▶ [Your instructions] Please copy every line of the records below that holds the word "computer".

▶ [Data for the task]
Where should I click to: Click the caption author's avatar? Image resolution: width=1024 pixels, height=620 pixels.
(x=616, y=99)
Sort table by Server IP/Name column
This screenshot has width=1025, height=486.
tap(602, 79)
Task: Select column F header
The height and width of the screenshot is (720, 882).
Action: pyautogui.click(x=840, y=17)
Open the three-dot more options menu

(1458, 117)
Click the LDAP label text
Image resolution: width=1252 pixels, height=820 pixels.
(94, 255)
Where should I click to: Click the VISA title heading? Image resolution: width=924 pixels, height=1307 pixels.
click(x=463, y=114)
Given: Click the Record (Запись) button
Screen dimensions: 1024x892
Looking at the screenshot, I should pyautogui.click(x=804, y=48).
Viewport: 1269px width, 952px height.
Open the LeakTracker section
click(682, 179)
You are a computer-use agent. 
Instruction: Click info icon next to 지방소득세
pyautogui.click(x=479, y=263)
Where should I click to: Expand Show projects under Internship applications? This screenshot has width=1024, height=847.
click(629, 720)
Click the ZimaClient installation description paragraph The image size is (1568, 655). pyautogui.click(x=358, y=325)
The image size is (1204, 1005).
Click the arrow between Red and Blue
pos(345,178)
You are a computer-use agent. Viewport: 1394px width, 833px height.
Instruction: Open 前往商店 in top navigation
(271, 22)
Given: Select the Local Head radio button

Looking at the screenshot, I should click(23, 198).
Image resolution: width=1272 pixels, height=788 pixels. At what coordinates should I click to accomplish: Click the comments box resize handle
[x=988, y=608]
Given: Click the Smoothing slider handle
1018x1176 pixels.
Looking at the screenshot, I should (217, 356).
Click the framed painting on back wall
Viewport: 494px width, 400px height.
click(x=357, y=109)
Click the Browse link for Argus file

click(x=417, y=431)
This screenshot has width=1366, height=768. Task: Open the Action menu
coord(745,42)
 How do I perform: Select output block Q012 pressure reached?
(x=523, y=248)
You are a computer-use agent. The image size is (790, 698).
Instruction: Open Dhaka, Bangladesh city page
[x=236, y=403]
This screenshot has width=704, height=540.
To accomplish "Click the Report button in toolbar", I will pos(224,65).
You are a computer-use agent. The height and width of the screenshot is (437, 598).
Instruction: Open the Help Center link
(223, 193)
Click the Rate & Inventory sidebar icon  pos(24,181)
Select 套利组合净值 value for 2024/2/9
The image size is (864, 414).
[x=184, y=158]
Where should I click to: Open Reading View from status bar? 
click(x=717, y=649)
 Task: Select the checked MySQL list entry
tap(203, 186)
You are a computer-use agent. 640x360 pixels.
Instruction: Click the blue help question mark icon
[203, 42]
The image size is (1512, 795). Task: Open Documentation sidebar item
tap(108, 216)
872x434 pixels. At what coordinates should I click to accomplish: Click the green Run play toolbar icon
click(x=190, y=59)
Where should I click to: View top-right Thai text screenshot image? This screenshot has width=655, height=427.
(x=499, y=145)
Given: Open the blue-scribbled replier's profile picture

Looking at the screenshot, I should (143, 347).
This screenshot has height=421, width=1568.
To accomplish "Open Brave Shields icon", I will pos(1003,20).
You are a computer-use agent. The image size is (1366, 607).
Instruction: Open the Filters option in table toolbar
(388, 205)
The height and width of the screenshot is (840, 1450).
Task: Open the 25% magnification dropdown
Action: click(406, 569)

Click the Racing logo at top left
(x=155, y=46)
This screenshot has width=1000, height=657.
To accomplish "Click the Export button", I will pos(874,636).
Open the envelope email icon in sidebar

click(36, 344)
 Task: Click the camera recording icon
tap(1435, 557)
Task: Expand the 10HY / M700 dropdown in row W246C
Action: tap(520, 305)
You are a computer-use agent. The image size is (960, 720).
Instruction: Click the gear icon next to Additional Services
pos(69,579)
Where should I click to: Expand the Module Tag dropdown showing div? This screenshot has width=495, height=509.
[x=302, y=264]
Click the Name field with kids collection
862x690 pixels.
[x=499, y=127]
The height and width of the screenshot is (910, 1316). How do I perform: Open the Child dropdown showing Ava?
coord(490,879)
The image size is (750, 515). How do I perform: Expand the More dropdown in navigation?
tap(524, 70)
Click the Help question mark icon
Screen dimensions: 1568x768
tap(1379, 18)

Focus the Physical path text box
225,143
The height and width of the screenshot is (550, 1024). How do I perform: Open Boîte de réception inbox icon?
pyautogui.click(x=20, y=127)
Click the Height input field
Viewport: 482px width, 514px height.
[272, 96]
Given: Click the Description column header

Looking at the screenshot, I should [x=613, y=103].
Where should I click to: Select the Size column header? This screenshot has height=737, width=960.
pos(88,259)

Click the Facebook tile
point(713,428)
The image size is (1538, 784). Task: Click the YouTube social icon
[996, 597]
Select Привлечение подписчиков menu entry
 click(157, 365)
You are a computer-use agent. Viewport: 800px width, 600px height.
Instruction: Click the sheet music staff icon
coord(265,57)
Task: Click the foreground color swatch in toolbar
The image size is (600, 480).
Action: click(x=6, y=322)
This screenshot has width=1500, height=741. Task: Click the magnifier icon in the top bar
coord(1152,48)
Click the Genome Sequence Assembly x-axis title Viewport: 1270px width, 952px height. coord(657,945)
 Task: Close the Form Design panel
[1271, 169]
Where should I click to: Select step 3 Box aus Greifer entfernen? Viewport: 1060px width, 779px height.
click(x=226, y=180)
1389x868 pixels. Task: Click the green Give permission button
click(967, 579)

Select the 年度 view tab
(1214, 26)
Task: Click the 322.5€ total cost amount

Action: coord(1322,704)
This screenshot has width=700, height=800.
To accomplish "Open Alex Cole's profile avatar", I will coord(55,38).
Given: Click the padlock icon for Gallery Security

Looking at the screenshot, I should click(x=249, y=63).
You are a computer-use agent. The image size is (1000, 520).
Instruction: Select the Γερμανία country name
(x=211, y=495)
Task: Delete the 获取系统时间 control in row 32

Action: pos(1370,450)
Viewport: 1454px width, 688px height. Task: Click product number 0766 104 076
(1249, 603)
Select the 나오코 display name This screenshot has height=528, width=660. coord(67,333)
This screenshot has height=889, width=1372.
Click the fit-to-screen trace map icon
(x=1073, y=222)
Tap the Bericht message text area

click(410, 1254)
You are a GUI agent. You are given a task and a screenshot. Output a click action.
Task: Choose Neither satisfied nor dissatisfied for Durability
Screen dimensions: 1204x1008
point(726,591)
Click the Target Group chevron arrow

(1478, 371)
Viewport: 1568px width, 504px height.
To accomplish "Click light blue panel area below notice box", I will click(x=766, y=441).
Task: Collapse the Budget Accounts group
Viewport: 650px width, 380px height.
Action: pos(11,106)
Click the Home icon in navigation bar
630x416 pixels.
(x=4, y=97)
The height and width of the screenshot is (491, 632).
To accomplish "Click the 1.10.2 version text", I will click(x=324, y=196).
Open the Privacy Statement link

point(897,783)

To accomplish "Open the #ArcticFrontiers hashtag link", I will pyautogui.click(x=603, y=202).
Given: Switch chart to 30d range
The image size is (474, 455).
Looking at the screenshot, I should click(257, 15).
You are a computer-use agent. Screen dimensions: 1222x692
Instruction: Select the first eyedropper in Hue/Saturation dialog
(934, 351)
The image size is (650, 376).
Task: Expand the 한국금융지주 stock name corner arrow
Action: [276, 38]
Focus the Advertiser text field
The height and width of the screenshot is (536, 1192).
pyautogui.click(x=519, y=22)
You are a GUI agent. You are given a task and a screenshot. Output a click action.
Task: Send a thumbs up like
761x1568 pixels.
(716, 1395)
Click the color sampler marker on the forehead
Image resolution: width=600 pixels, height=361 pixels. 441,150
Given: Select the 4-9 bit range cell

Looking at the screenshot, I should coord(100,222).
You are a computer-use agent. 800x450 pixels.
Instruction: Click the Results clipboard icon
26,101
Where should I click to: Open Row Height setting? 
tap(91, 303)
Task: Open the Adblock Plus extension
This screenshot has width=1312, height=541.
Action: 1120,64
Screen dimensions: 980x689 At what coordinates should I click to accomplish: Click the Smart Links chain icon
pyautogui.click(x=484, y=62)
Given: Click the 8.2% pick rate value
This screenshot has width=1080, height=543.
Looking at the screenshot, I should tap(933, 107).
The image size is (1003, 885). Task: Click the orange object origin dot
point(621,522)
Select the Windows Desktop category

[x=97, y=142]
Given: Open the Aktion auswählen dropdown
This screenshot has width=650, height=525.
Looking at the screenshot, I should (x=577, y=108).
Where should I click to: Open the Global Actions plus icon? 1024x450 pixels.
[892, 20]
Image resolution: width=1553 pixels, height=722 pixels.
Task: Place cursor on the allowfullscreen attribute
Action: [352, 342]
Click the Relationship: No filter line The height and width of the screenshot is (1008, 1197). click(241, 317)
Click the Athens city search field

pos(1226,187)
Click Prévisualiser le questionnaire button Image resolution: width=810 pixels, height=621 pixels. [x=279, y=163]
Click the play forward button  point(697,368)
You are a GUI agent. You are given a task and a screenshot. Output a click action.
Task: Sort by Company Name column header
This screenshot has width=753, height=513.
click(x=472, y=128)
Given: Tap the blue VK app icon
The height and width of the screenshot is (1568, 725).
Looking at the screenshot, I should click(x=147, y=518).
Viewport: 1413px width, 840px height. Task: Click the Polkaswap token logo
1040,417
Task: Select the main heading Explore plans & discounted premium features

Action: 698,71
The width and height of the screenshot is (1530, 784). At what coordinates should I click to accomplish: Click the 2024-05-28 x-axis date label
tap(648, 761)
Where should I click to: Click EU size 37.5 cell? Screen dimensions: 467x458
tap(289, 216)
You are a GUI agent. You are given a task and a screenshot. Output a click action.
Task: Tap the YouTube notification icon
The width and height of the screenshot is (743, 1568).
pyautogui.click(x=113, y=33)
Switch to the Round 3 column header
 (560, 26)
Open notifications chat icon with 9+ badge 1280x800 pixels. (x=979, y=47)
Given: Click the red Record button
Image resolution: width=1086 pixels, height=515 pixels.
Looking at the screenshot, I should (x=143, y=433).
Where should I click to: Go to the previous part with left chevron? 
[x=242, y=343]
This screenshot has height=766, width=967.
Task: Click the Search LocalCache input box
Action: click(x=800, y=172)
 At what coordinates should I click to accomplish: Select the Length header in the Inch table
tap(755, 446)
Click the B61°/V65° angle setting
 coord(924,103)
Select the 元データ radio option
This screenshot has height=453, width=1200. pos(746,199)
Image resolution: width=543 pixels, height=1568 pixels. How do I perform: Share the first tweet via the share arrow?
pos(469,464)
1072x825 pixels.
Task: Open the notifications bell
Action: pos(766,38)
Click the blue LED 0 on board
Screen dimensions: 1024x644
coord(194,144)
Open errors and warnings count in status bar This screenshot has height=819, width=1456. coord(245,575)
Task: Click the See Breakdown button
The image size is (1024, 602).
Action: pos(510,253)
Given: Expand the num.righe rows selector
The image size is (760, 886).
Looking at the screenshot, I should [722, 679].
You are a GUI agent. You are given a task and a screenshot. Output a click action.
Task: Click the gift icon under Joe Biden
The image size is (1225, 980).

▶ [Task result]
You are a computer-use agent. 
You are a computer-use agent. Viewport: 1394px width, 833px height.
You are a computer-use agent. The image size is (790, 698).
You are a computer-use agent. The height and width of the screenshot is (437, 598).
You are a computer-use agent. 640x360 pixels.
You are a computer-use agent. The image size is (1366, 607).
You are a computer-use agent. The image size is (960, 720).
You are a computer-use agent. Viewport: 800px width, 600px height.
You are a computer-use agent. The image size is (1000, 520).
You are a computer-use agent. Screen dimensions: 1222x692
You are a computer-use agent. 800x450 pixels.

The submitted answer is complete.